Book Review: VMware vSphere Design, 2nd Edition

VMware vSphere Design Book Cover

Since expanding my digital bookshelf with some more VMware-oriented books, I finally finished one hefty piece in my library, and that is a Kindle Edition of VMware vSphere Design, 2nd Edition. I like getting my hands-on experience with hardware and am intrigued by data center design, so I just had to get this piece.

The book is a deep dive inside each of the concepts a data center designer (or someone who wants to have some insight about how the things are working) should be aware of and does so with a generous amount of information. The book starts with internals of ESXi hypervisor and uncovers how things work under the hood. It concerns things CPU scheduling, memory allocation techniques and several more. After the hypervisor talk, the hardware comes into play. Designing for rack or blade servers, scaling up or out are looked at closely – not only the hardware configuration that is feasible for each kind of virtualization setup – a chapter is also dedicated to how these machines will affect your design from data center environment perspective – will your cooling be sufficient and will you have enough power & space to run your designed setup?

Along the server hardware itself, the book talks in detail about networking & its choices – advantages and disadvantages of hyperconverged networking, uses of different NICs, HBAs and networking equipment. When there is talk about networking, the shared storage that is undeniably tied to it gets analyzed as well – types of shared storage that are most commonly used within the hypervisor, and how your choice of your protocol impacts the eventual design. You get a valuable lesson to design for performance, first and for capacity afterwards capacity along with example calculations.

Next few chapters are Virtual Machines themselves – what makes them tick and how you should most effectively scale them to meet the application requirements. With all this knowledge, the book moves towards designing the virtual data centers – everything you find inside the vCenter is discussed. Clusters, resource pools, DRS and HA.

A chapter dedicated to security is interesting as well as the author also does a good job at making you aware of the situations that can happen in your environment if you give too much power to one person or if your network is insufficiently secured.

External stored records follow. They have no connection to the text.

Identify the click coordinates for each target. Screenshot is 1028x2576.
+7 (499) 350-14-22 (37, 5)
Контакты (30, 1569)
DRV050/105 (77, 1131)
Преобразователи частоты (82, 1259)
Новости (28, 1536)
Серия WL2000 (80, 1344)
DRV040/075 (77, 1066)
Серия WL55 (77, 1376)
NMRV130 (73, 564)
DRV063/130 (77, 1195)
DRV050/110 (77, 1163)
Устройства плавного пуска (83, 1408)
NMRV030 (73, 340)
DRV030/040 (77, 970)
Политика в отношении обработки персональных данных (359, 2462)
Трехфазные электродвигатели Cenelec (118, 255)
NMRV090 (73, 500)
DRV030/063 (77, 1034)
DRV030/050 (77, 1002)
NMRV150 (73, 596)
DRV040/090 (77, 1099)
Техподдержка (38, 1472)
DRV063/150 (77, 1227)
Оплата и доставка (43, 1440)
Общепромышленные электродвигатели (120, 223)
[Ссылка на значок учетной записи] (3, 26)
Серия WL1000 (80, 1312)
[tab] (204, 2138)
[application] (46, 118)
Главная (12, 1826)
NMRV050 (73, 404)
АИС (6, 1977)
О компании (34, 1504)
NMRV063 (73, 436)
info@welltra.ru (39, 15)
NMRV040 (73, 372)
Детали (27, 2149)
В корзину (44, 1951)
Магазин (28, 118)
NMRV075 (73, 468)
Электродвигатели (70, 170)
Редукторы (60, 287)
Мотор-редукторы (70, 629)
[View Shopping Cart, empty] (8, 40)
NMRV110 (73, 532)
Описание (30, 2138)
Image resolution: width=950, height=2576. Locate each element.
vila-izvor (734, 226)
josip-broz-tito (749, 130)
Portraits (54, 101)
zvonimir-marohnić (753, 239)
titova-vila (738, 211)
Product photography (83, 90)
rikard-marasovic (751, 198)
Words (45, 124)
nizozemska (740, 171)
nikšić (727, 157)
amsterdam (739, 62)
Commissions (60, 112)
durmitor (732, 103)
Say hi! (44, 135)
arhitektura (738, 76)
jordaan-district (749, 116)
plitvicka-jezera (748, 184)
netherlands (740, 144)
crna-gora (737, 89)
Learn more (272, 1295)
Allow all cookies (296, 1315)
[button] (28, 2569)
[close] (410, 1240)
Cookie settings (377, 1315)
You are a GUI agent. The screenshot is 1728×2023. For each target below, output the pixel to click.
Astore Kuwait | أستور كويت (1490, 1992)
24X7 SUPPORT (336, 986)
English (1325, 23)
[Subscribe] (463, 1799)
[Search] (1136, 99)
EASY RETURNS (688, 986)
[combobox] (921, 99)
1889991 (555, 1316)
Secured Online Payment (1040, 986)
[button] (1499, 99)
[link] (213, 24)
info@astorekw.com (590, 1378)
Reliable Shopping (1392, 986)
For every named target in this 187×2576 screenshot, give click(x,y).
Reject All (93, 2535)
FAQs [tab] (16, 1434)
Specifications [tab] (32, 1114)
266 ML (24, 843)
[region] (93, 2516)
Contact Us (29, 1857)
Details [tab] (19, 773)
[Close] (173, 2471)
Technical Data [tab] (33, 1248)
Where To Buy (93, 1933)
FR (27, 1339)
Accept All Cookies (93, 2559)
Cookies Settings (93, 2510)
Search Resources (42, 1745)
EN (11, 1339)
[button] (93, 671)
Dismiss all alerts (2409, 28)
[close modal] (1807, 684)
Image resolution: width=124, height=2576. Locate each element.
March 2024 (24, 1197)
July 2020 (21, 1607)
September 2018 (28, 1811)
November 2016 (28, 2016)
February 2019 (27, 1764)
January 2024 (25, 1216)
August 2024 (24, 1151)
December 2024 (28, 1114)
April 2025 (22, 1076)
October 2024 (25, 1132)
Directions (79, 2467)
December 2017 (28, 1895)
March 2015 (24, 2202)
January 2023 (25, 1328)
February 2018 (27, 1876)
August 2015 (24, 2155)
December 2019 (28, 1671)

Maybe you never think about it, but in these model situations it seems that if one disgruntled or bribed employee  wants, they can make your infrastructure (or stock values) hurt.

The last chapter is a welcome last bite as it talks about vCloud – how the vCloud actually differs from “just being an add-on to vCenter” – wrapping the vCloud over vCenter, resource provisioning tips and a quick run-through of Organization design.

One thing I have to point out though, this book was written while vSphere 5.1 was the newest release so some information from the vSphere 5.5 features might be missing, but I found this book to be an excellent well of knowledge and easy to read. If you, like me, have some experience with VMware vSphere and would like to get the insight into how the hardware is actually working for you – and how it’s built to server its purpose, it’s an invaluable read. I highly recommend this book to anyone who wishes to hone their knowledge about how and why the hardware is being built the way it is in our data centers.